Не легче далась и вечерняя беседа с бойким щелкопером одной из центральных газет, который приехал брать у него интервью. Минуло два месяца с момента гибели Павла Николаевича, и Абражевич уже малость успокоился: никакие ниточки к нему вроде бы не потянулись, однако появление любого нового лица, хотя бы отдаленно связанного с органами дознания, вызывало в нем неприятный подкожный зуд. Журналист выглядел, как черная обезьяна, вырвавшаяся из клетки и для маскировки облаченная в зеленый аляповатый пиджак. Быстрые, бессмысленные движения, множество нелепых гримас, откровенная жадность к халявному угощению, но все же в его настырных черных зенках Абражевич уловил цепкий, насмешливый ум, циничную прицельность, свойственные не худшим представителям пишущей братии.

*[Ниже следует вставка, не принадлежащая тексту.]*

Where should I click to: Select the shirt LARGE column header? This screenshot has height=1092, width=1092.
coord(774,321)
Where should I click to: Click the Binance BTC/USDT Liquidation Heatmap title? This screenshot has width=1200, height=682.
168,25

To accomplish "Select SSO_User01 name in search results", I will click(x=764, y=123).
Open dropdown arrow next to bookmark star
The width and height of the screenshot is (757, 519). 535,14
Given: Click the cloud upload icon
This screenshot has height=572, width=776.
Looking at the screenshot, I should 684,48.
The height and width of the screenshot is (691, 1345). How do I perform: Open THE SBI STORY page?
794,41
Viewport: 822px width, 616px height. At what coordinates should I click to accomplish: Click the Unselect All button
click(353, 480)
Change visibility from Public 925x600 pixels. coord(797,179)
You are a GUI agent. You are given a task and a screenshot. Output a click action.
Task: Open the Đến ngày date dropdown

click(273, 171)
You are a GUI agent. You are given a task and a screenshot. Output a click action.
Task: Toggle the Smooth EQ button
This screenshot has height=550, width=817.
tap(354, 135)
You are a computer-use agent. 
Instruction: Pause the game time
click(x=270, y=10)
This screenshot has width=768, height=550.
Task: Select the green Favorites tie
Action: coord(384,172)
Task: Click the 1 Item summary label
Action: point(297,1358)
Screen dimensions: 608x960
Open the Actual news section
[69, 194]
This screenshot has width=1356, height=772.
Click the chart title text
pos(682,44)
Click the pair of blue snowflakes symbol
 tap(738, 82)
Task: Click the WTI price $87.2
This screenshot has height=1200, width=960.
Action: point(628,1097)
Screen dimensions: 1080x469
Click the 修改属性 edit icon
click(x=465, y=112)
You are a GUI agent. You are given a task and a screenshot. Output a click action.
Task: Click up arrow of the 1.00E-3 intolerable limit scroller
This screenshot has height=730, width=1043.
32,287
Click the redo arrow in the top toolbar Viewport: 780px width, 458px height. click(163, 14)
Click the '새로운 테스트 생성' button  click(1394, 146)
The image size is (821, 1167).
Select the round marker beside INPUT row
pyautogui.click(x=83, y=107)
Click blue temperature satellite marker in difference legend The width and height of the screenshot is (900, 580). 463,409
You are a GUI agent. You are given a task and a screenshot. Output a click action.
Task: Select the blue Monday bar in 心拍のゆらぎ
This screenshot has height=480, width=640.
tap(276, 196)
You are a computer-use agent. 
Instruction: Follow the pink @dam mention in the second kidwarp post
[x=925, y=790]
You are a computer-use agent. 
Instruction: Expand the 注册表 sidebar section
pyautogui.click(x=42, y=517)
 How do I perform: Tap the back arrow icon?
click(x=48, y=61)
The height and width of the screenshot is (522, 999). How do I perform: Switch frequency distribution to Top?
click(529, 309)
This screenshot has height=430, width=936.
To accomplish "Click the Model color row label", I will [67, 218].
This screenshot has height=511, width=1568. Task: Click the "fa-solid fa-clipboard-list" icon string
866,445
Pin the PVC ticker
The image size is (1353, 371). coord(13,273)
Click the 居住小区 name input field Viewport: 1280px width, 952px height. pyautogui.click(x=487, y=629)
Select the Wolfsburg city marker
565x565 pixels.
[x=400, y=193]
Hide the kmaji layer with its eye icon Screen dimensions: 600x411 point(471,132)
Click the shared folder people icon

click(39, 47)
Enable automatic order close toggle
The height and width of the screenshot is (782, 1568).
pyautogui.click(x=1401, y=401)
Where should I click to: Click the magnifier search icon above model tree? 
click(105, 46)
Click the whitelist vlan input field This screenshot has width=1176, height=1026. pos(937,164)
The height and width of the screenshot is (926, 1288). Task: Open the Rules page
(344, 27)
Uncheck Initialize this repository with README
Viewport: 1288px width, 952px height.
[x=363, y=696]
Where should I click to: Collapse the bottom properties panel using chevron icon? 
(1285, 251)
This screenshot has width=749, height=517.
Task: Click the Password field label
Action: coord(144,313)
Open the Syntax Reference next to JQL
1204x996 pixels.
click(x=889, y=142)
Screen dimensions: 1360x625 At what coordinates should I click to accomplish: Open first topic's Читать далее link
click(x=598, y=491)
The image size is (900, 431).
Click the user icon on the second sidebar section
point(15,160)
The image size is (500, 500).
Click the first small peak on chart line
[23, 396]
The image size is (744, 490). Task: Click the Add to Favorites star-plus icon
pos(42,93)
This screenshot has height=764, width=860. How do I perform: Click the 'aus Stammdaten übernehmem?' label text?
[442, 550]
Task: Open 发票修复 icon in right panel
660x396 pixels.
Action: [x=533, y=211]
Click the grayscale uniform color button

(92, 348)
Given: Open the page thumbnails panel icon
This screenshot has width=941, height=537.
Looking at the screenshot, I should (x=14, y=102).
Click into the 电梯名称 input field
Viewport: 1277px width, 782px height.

Засиделись за коньяком и кофе они допоздна. Секретаршу Абражевич отпустил домой. Среди вопросов, которые задавал борзописец, были два центральных: о грядущих выборах и о коррупции. Причем чем больше рюмок осушали, тем доверительнее становился тон корреспондента, который в конце концов принялся подмигивать Абражевичу и заявлять, что в перспективе такой умный дипломат может сделать себе сногсшибательную карьеру. Абражевич еле успокоил охмелевшего мастера пера и вежливо выпроводил. С этой публикой требуется держать ухо востро. Того и гляди, такого понапишут, что век потом не отмоешься!
Оставшись один, позвонил Марье Ивановне. На удивление, застал ее дома, но разговор получился скомканным и невнятным. В последнее время мадам искусно уклонялась от встреч, уходила от прямых ответов, мычала, как дойная корова. Все это внушало Абражевичу смутные сомнения и подозрения. Чувствовал: тень покойного Павла Николаевича маячила за ней и его пропавшее досье. Много ли в тех бумагах компромата на него самого, Абражевич не ведал. Перед Родиной и своей совестью он чист. А если где-то и способствовал небольшим финансовым ухищрениям, то это, уважаемые господа, бизнес. Нынче только ленивый и глупый деньжат не промышляет. Как говаривал верный соратник Ильича, любимец партии товарищ Бухарин: обогащайтесь!
— Машенька, ты меня за дурака-то не держи, — возмутился Абражевич в трубку. — Если задумала какую пакость, то так и скажи. Сразу на душе полегчает. Ладно, что тебе это объяснять, я сейчас сам к тебе приеду!
Марья Ивановна моментально заквохтала, будто ее, как курицу-несушку, спихнули с насеста. Про какую-то подругу набрехала, у которой давление и гипертонический криз и она якобы немедленно едет ее спасать.
— Гляди, Маша, — предупредил ее Абражевич, — опасно себя ведешь.
— Да что ты, Василек! Ну бывает же стечение обстоятельств. Такие перемены, хлопоты... Кстати, милый, а почему это ты не был на похоронах? Знаю, Павел тебя другом считал. Если поостерегся, то зря. Там много было больших людей...
...В тяжелом настроении Абражевич приехал домой. Здесь его поджидал самый большой сюрприз сегодняшнего дня. Прямо сердце чуть не остановилось. Жена Валюшка, курица безмозглая, раскрасневшаяся, в новом платье, словно на балу, потчевала на кухне чаем незнакомого мужчину. Как только Абражевич гостя увидел, так сразу же понял: все! Баста! Вляпался по самые не балуйся. Мужчина лет 35-ти поднялся из-за стола и протянул руку Абражевичу. Василия Васильевича словно обдуло ледяным ветром.